» Текст
Ключевые слова: политическое лидерство, политические институты, современные политические процессы в России, государственная власть, Президент РФ, разделение властей, сдержки и противовесы, формальные и неформальные политические практики.
Institutional Approach to the Study of Political Leadership in Russia
I. I. Kuznetsov
The analysis capabilities of the institutional approach in the study of the phenomenon of political leadership in Russia. The author characterizes the political leadership as the interaction of formal and informal political institutions and practices by offering his view on the possibility of explaining the political process in contemporary Russia.
Key words: political leadership, political institutions, current political processes in Russia, government, President of the Russian Federation, separation of powers, checks and balances, both formal and informal political practices.
Политическое лидерство в традиции зарубежной и отечественной политической науки изучается в контексте анализа деятельности лидеров, теорий личности, групповой психологии, особенностей восприятия индивидуального и массового сознания. Имеются достаточно широкие наработки в определении наиболее эффективных технологий формирования имиджа лидеров, совершенствования влияния и др. Но единого подхода к описанию политического лидерства, его природы и проявлений нет, что констатируют отечественные специалисты1. В силу этого политическое лидерство рассматривается как предмет интереса и область научного анализа междисциплинароного уровня, соответственно, используется разная методология его изучения.
В рамках данной статьи представлена попытка выделить одно из направлений исследования политического лидерства в современной России. Речь идет об институциональном подходе и его разновидностях. Сразу стоит отметить, что этот подход и его разновидности во многом отличаются от психологических и социальных подходов тем вниманием к нормативному обеспечению политики, которое зачастую сложно проследить в силу объективных условий политической динамики. В этом кроются главные сложности и ограничение возможностей подхода. Однако есть и некоторые позитивные возможности, позволяющие рассматривать лидерство в современной России как эволюцию формальных и неформальных рамок функционирования, например института президента страны.
© Кузнецов И. И., 2011
Применительно к рассматриваемому в данной работе сюжету уместно использовать две версии неоинституционального подхода:
1) неоинституционализм рационального выбора;
2) историческая версия неоинституционализма.
Неоинституционализм рационального выбора фокусирует внимание на двух ключевых для нашего исследования проблемах: как происходит взаимодействие акторов в рамках существующих институтов и как эти институты возникают. На деле это неразрывные вопросы, так как, взаимодействуя, акторы одновременно создают и изменяют институты, а в процессе их создания и изменения происходит взаимодействие. Как полагают современные исследователи, в аналитических целях надо различать эти два вида теорий: если ставится задача «исследовать влияние институтов на взаимодействие акторов, институты - независимая переменная. Если мы исследуем взаимодействие акторов с целью создания или изменения институтов, они - зависимая переменная, представляют собой результат, последствие данного взаимодействия»2. И в том и в другом случае главным критерием институционального развития может выступать концепция трансакционных издержек (их снижение выступает в качестве свидетельства повышения эффективности институциональных механизмов власти, и напротив, их повышение является индикатором снижающейся эффективности).

» Исходные данные
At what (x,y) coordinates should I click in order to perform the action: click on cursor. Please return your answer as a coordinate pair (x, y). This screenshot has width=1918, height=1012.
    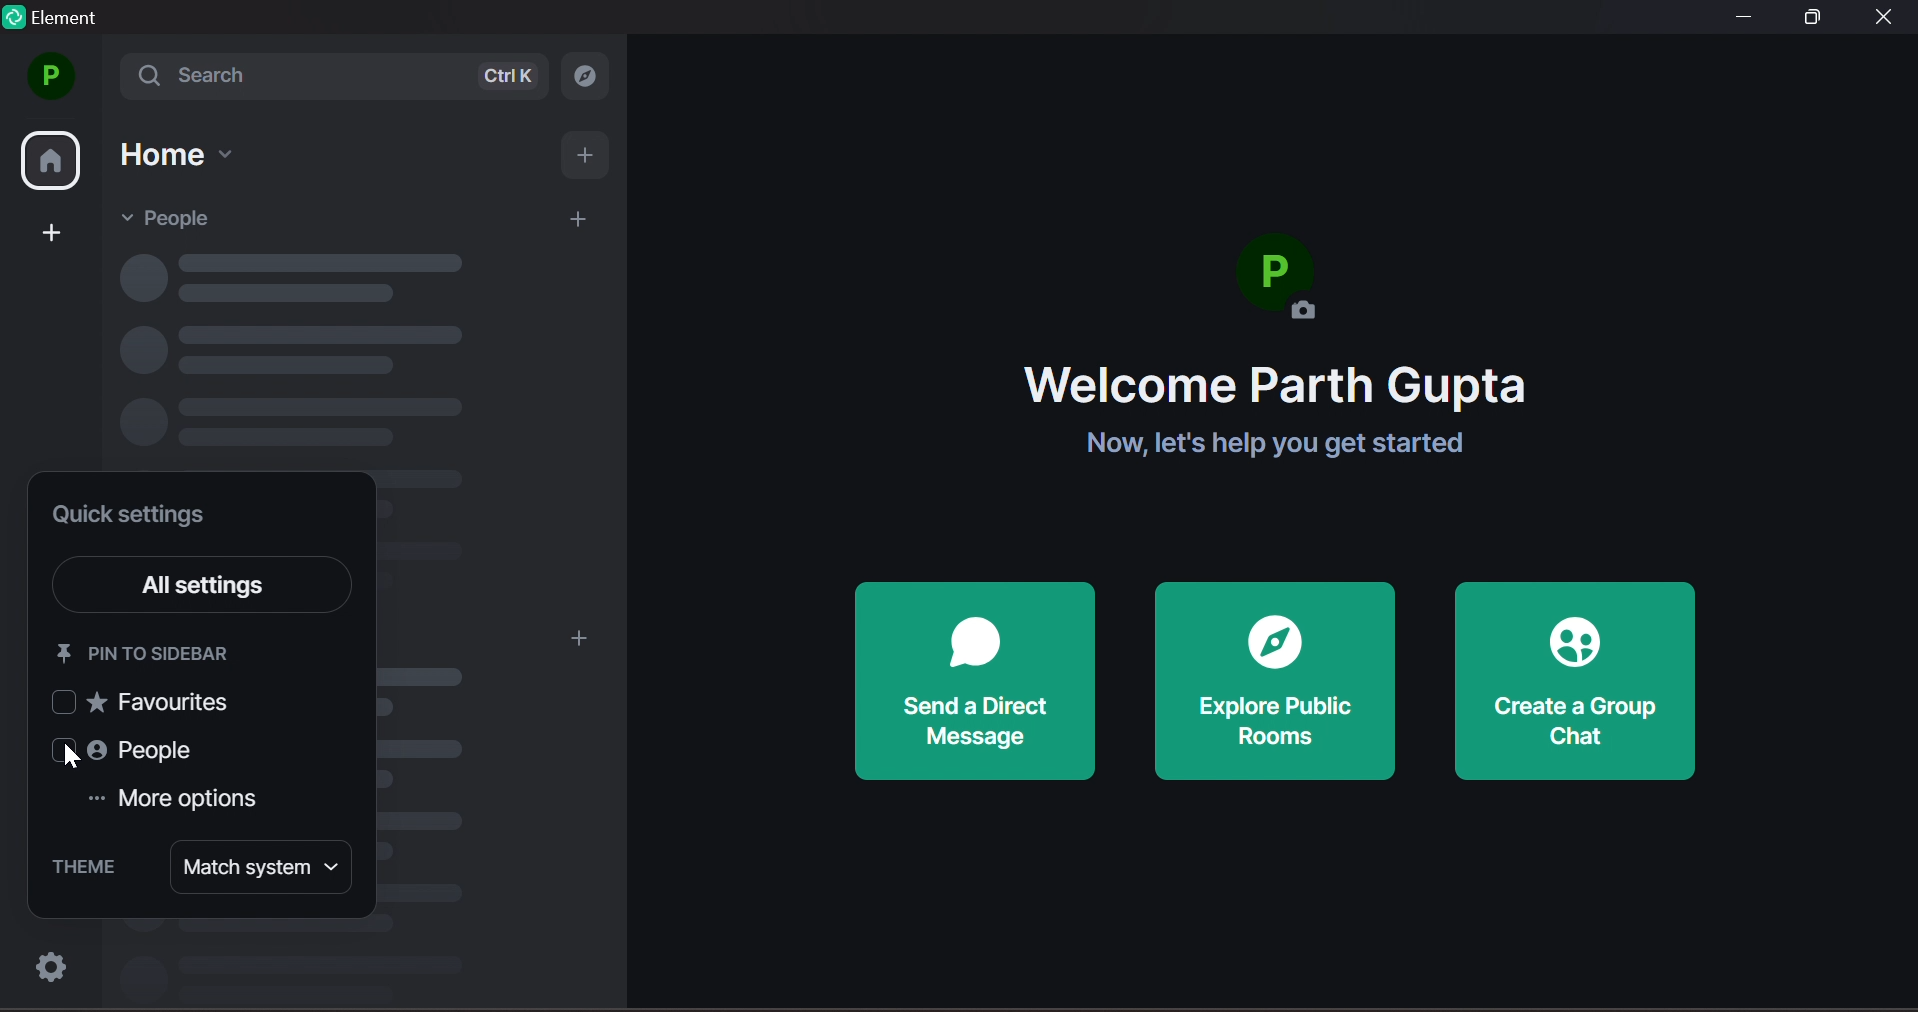
    Looking at the image, I should click on (70, 763).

» Описание задачи
Дословно выпишите из текста о политическом лидерстве в России кусок между словами «Key words: political» и «informal political practices.», включая их самих.

» Результат
Key words: political leadership, political institutions, current political processes in Russia, government, President of the Russian Federation, separation of powers, checks and balances, both formal and informal political practices.